Patrick Baudouin Quarts de Chaume Les Zersilles 2011

During my most recent trip to the Loire Valley I spent most of my time around Chinon and Bourgueil, calling in on Bernard Baudry and Château de Minière, among others. My only excursion to more distant lands was downriver, to Anjou, where I stopped off at Domaine Ogereau and Domaine de la Bergerie. On the first of these visits I headed out into the vines with Emmanuel Ogereau, checking out the source vineyards for their Bonnes Blanches, Spilite, Côtes de la Houssaye and Quarts de Chaume cuvées. Perhaps the most informative of these visits was that to the Côtes de la Houssaye, because until that moment I had never been quite certain as to the location of these vines. But the visit that touched the soul most readily was our quick tour of the Quarts de Chaume.

I feel there is something quite magical about the Quarts de Chaume vineyards. Perhaps I view them through rose-tinted, sentimental spectacles, but I have returned to this small section of the Anjou vineyard many times, and I never tire of it. I think part of the magic is that I always feel slightly disorientated, never being quite sure in which direction lies the Layon, or St Lambert du Lattay, or any of the other local landmarks which can be spotted from other vineyards along the Coteaux du Layon. I think this strange sensation stems from my first ever visit to the vineyards to Château Belle-Rive, many years ago. Walking around the vines of the Belle-Rive lieu-dit there seemed to be only vineyard and sky, as if I were standing in an amphitheatre of vines. Which, as this lieu-dit is near the bottom of the slope above the Layon, is not too far from the truth.

Patrick Baudouin Quarts de Chaume Les Zersilles 2011

Local vignerons are also drawn to this appellation, the most famed terroir along the banks of the Layon. Vincent and Emmanuel Ogereau recently acquired some vines here, their first vintage being 2015. We checked out their vines which are in the Martinière lieu-dit, not far from the village of Chaume, on a slope which affords a view to the west, across the vines of Domaine des Baumard. I have written of this new addition to the portfolio before, in my 2015 Domaine Ogereau update and 2016 Domaine Ogereau update, and I am delighted to now have some bottles in my cellar (no doubt it will feature on these pages again before too long). For the moment though, the wine featured here comes from another leading light of Anjou, Patrick Baudouin. His vines are located in the Zersilles lieu-dit, which is on the eastern periphery of the appellation, just up the slope from the aforementioned Château Belle-Rive and also Château de Suronde.

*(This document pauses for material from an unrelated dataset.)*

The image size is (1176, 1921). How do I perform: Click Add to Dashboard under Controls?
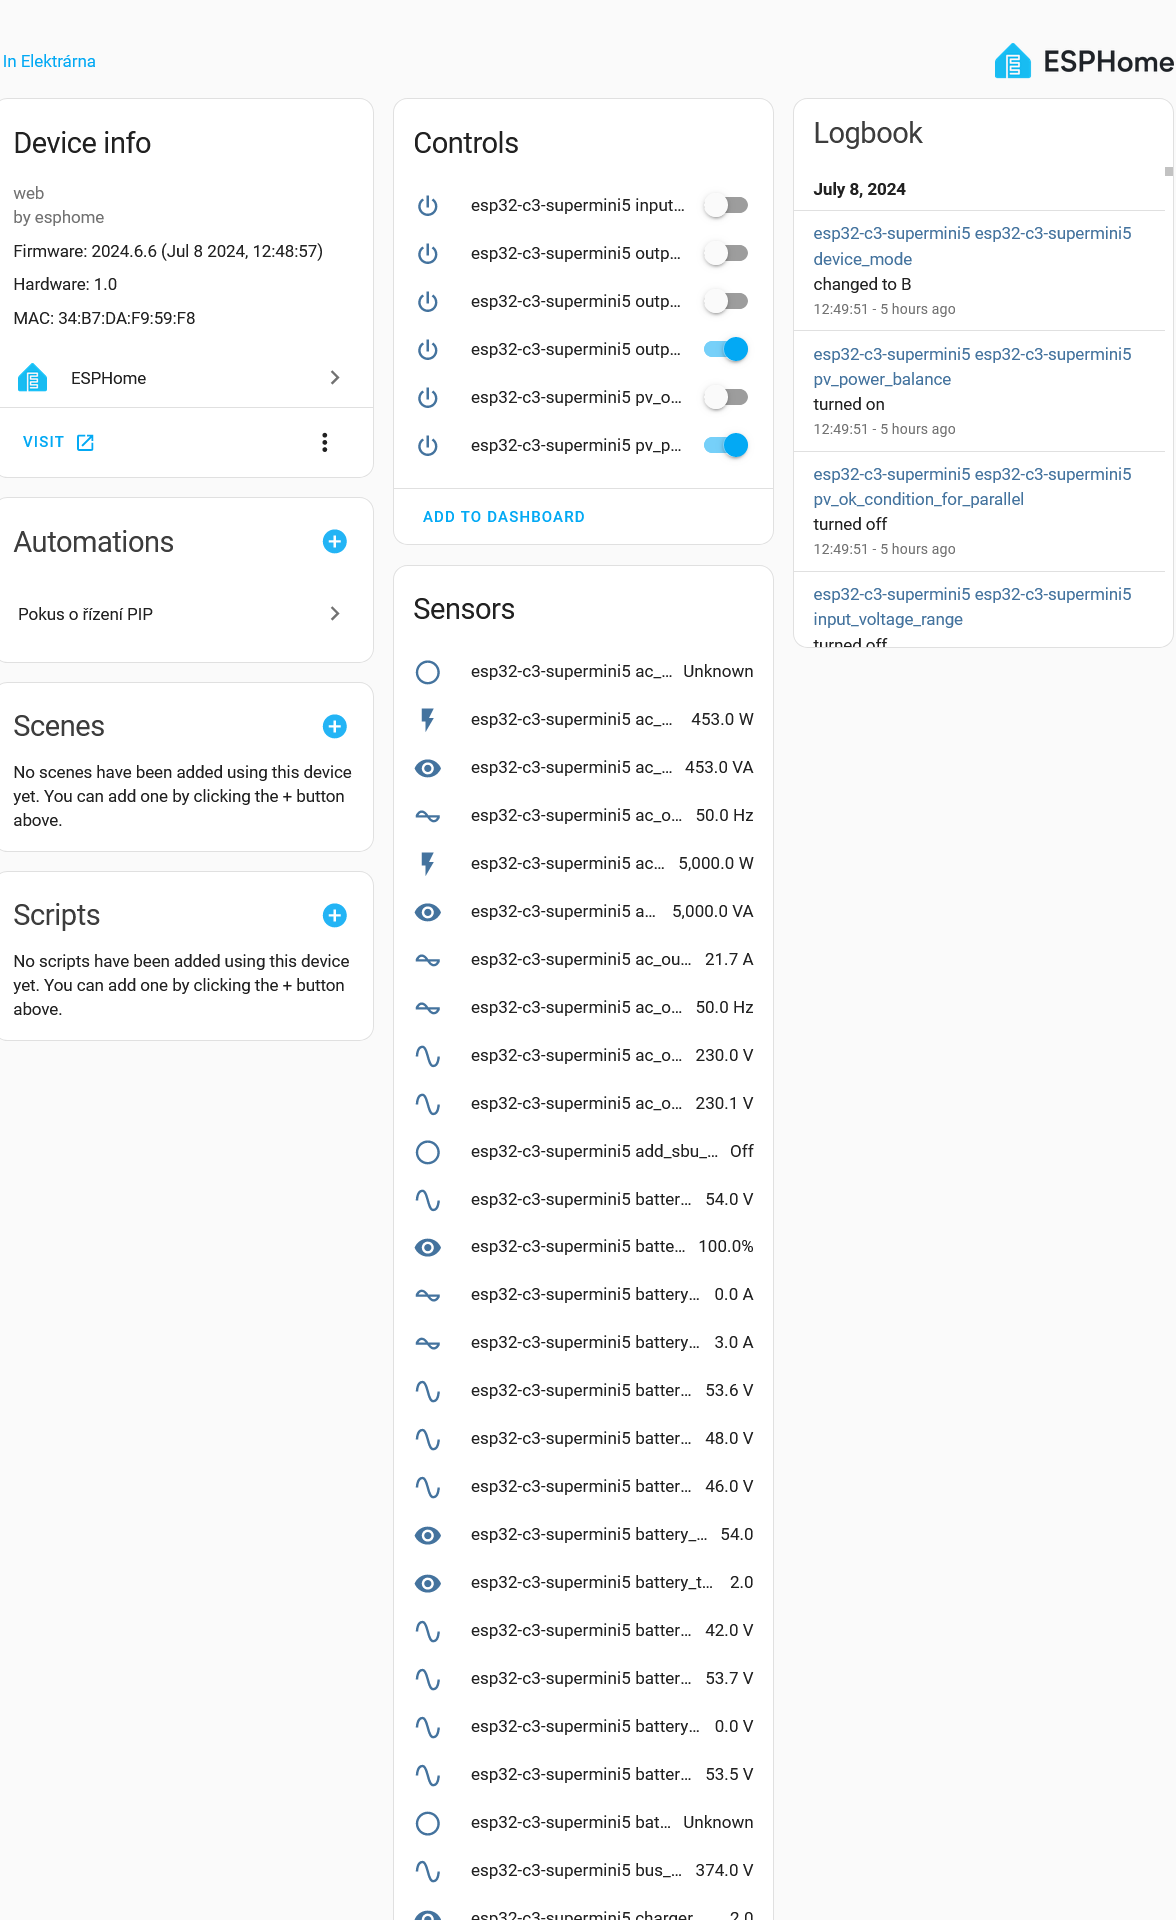504,517
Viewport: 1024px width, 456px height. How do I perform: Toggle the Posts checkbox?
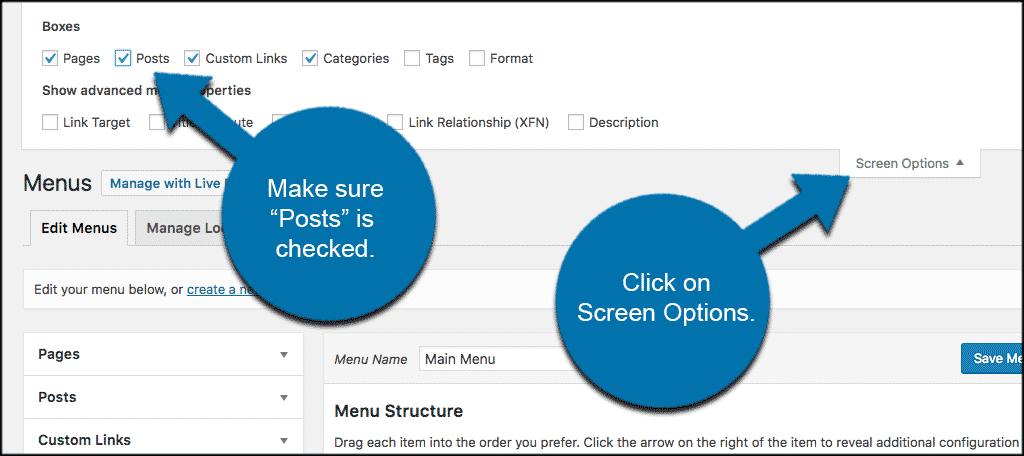(123, 58)
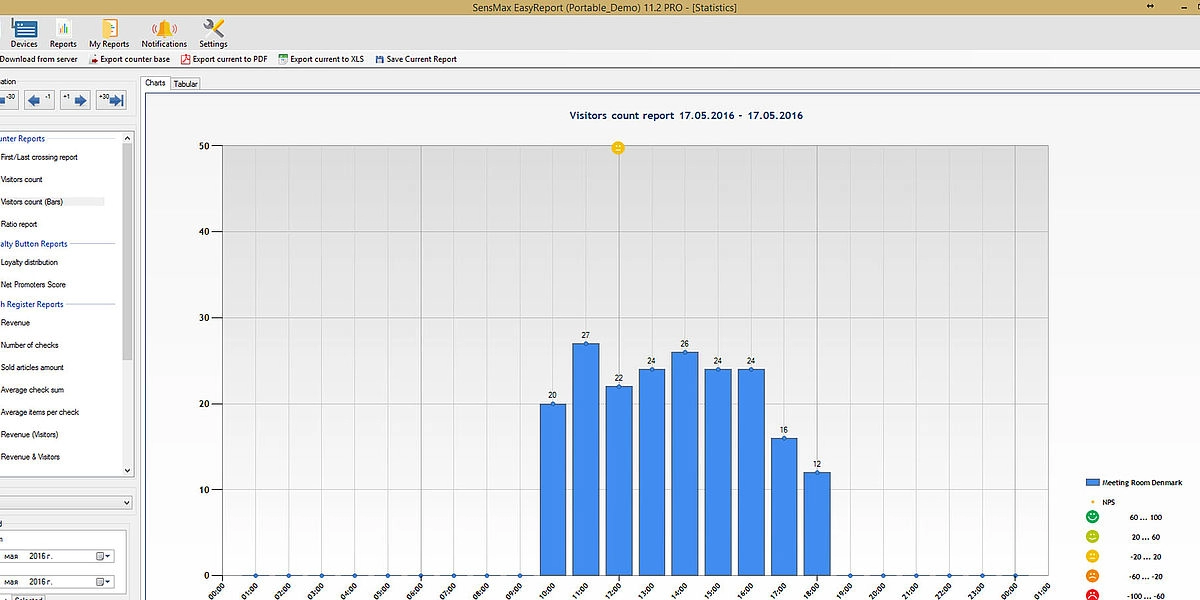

Patrick Baudouin has had vines here since 2008, and has made wine in every vintage since except for 2008 itself (a difficult vintage with early frost and insufficient concentration at the end), 2012 (a very wet harvest when only two domaines made any Quarts de Chaume) and 2016 (frost again, this time decimating the crop). The 2011 vintage was one of the better years, with a warm spring, cool summer and long and warm autumn, so that although early-picked styles suffered it ended up being a very fine year for the later-picked reds and sweet wines. The yield this year was 7.3 hl/ha from 1.16 hectares of vines (which I reckon means a little over 1,100 bottles produced). The fruit was picked in four tries, fermented by indigenous yeast, and the residual sugar remaining in the finished wine is 164 g/l. In the glass the 2011 Patrick Baudouin Quarts de Chaume Les Zersilles has a classic orange-gold hue, with a touch of warm onion skin to it. The nose follows this classical theme, never putting a foot out of place, starting with scents of apricot and praline, yielding to a light caramel edge and a touch of lightly raisined fruit given time. Little notes of coffee bean and sweet, dark liquorice add some interesting complexity. The palate is richly polished, full and sweet, with hints of pepper and liquorice reflecting the character on the nose. There is beautiful harmony here, a mellifluous and polished style, elegant but reserved, yet rich, pure and also energetic. It has great length, of course. This is a very impressive wine. 17.5/20 • 95/100 (26/6/17)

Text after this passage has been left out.